Molecular Mechanisms of Bacterial Pathogenicity
The threat of bacterial infections and antibiotic-resistant microorganisms is omnipresent. Therefore, research needs to be carried on, focusing on molecular characterization and lifestyle of microbial pathogens. The outcome of these investigations will result in the discovery of specific targets aiming on the development of novel anti-microbial treatment and prevention strategies. We are interested in investigating molecular pathogenesis with an emphasis on bacterial adaptation in response to environmental and host conditions. Our research is focused on specialized physiology/regulatory pathways and membrane located structures, which facilitate adaptation, colonization, persistence, and optimized growth for two human pathogens, namely Vibrio cholerae and Haemophilus influenzae.

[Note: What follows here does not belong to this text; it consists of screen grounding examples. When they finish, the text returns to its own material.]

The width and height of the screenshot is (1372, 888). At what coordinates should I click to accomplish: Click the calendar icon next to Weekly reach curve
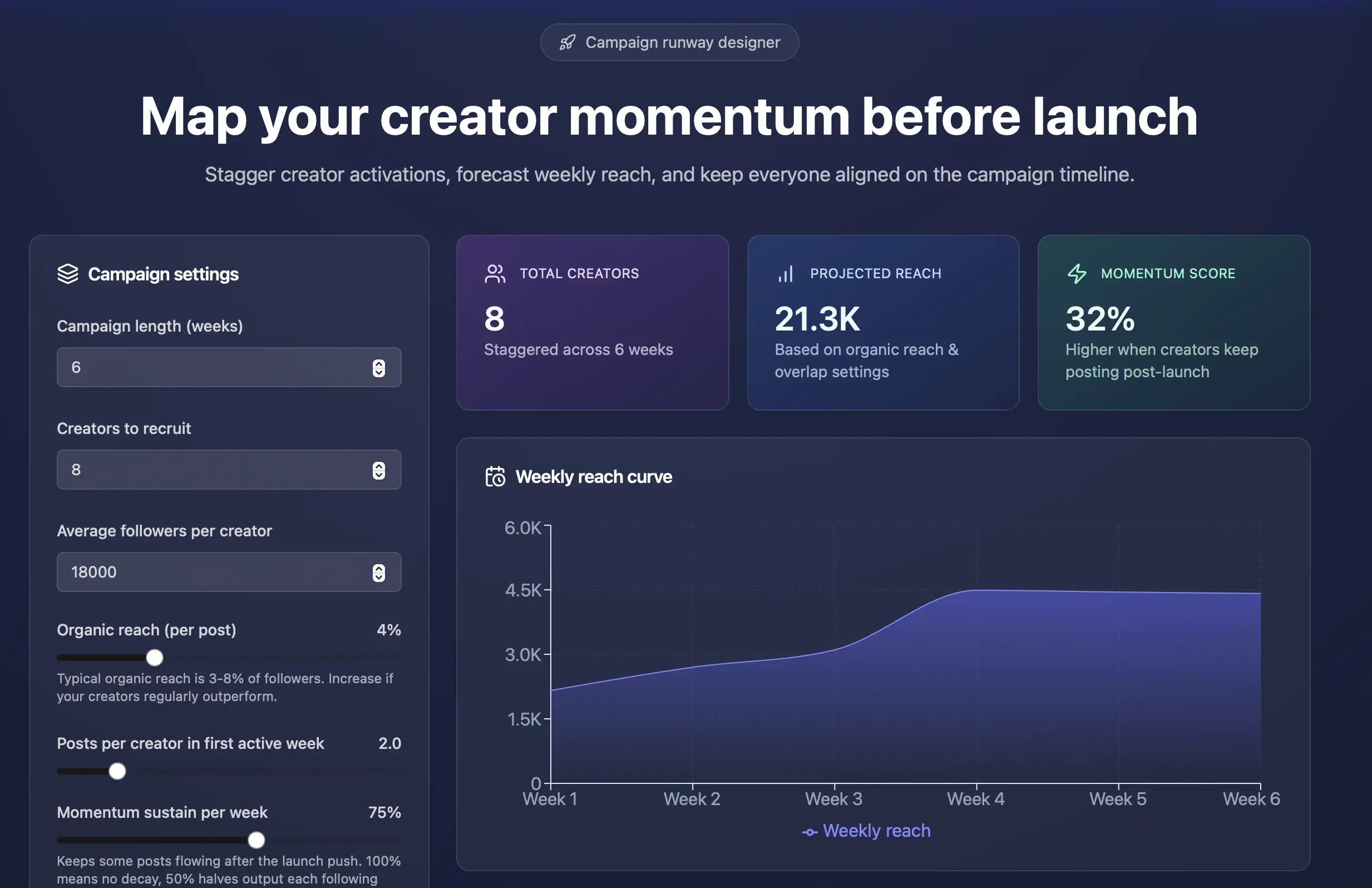(495, 476)
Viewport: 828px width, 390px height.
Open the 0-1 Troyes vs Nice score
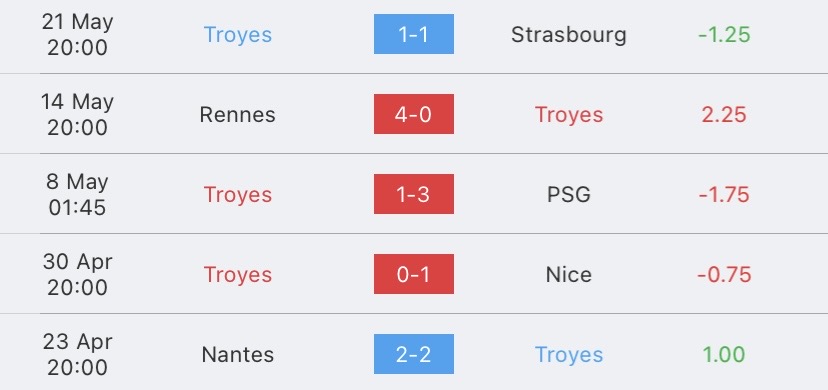pyautogui.click(x=413, y=274)
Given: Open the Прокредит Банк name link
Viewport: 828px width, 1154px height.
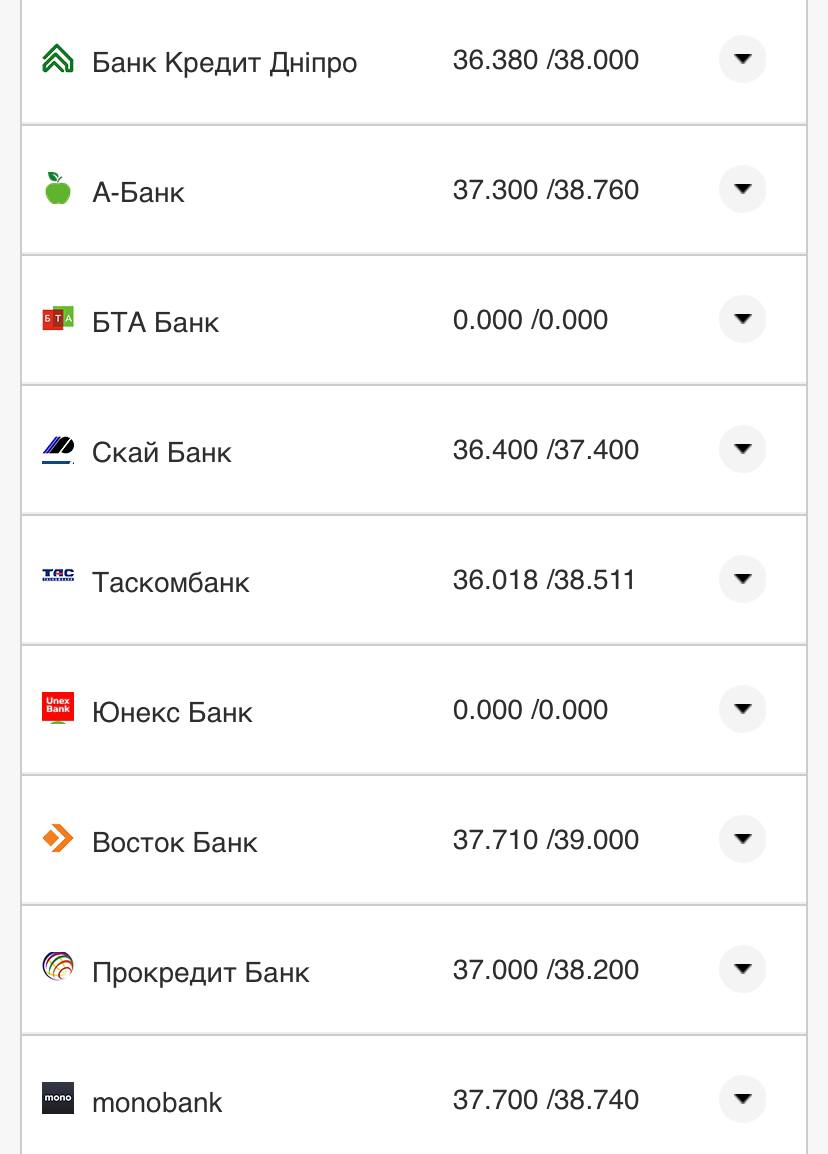Looking at the screenshot, I should (200, 972).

My group is interested in bacterial communication. In one area of research we investigate the role of interactions between the normal intestinal microbiota and pathogens in human health and disease. Our current work is focused on antibiotic associated hemorrhagic colitis caused by the opportunistic infection activities of Klebsiella oxytoca. In another primary activity we study a specific (type iv) process of protein and DNA transfer performed by bacteria to deliver effector molecules directly into other cells, such as other bacteria or the mammalian host. We apply genetics, biochemistry and structural biology to study (1) conjugative gene transfer and antibiotic resistance gene spread, (2) bacterial attachment and biofilm development on surfaces including medical implants such as urinary tract catheters (E. coli, Proteus mirabilis, Klebsiella spp) and (3) Infection activities of bacterial pathogens in human and animal hosts (Campylobacter fetus).

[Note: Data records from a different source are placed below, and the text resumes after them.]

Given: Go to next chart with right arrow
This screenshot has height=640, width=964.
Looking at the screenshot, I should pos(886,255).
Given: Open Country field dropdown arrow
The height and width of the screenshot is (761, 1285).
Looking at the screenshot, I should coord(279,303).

The Schild lab studies the molecular mechanisms of bacterial pathogenesis and bacterial adaptation in response to environmental and host conditions. The outer membrane and associated structures of Gram-negative bacteria are emphasized including their impact on virulence and vaccine development. Selected model organisms are a variety of Gram-negative bacteria that act as human pathogens (e.g. Vibrio cholerae and Haemophilus influenzae).
The facultative human pathogen V. cholerae is the causative agent of the secretory diarrheal disease cholera. We use a temporally controlled reporter-system of transcription to investigate differences in gene regulation under changing environmental and host conditions along the lifecycle of V. cholerae. Novel proteins were thus linked to the regulation of flagellar motility, chemotaxis, metabolism and extracellular matrix production, which have been shown to be important for several stages in the lifecycle of V. cholerae (e.g.: biofilm formation, virulence and transmission of cholera).

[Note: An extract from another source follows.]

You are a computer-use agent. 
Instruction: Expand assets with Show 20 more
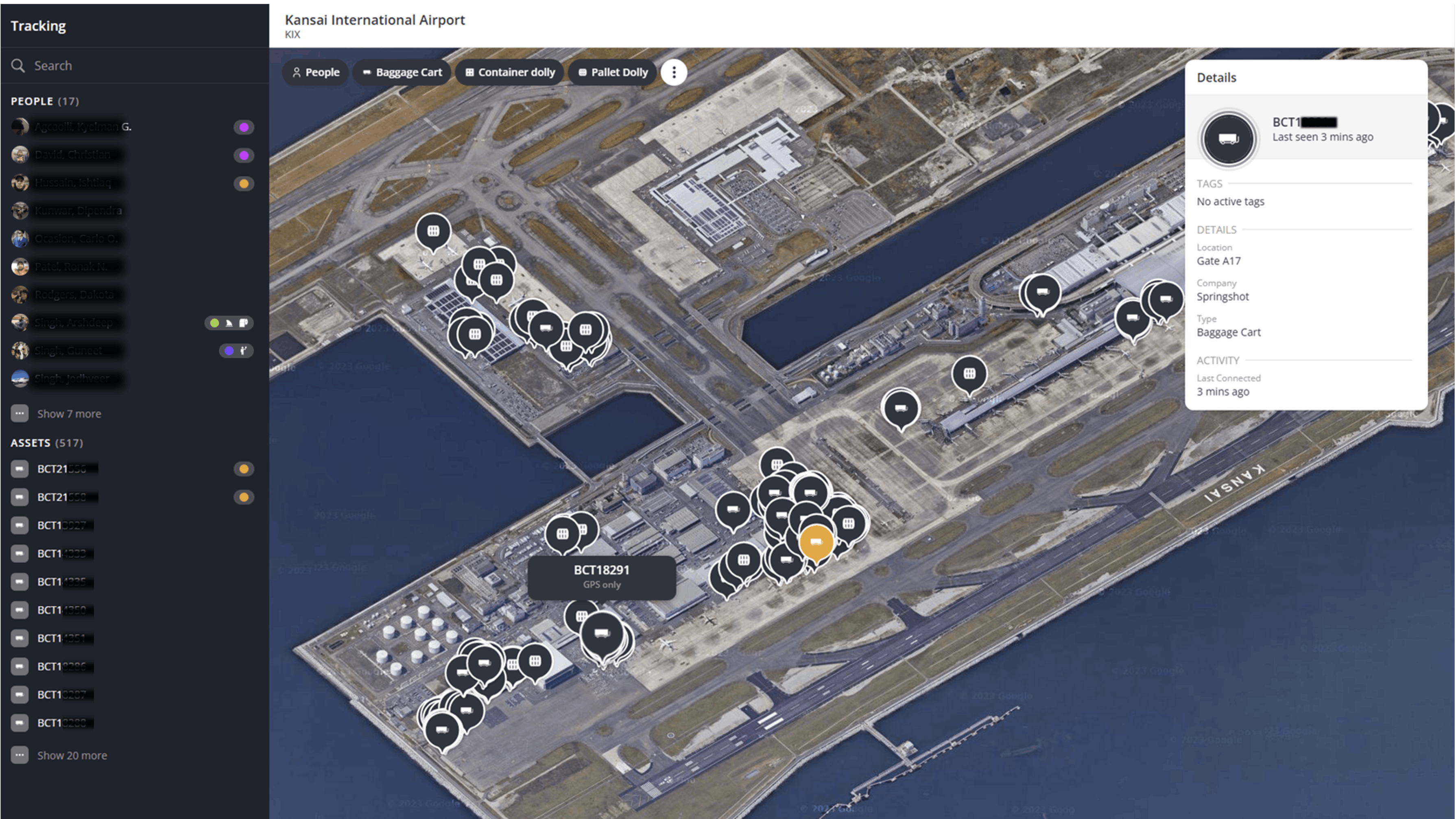tap(72, 756)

Knowledge of outer membrane physiology and host colonization have enabled our group to successfully initiate a vaccine project based on outer membrane vesicles and we currently hold two patents on this subject. Recently we successfully extended the investigation of outer membrane vesicles as vaccine candidates to other Gram-negative bacteria with high demand for a vaccine, e. g. members of the Pasteurellaceae family.
We collaborate with several groups to share our expertise on biofilms as well as animal models and to develop suitable in vivo and colonization studies for other bacterial pathogens.
Horizontal gene transfer (HGT) is an essential feature in the evolution of bacteria. One mechanism by which HGT can be achieved is bacterial conjugation. Bacterial conjugation is cell-cell contact dependent transfer of single stranded DNA through a cell-envelope localized type IV secretion system (T4SS). Genes for this type of HGT reside on conjugative plasmids (CPs) or integrated conjugative elements (ICEs). Bacterial conjugation is ubiquitous in the bacterial and archaebacterial world and facilitates efficient gene transfer within populations of the same species and across species boundaries. It is responsible for rapid spread and persistence of virulence and antibiotic resistance genes in pathogenic bacteria causing increasing problems in treatment of diseases using antibiotics.
In our lab we study the complex regulation of DNA transfer genes as well as structure-function relationships of various proteins important for bacterial conjugation. Our model plasmid is an enterobacterial, F-related conjugative resistance plasmid.
Furthermore, we investigate activation of cellular stress systems by expression of DNA transfer genes and the link between cell division and the heat-shock regulon in Escherichia coli.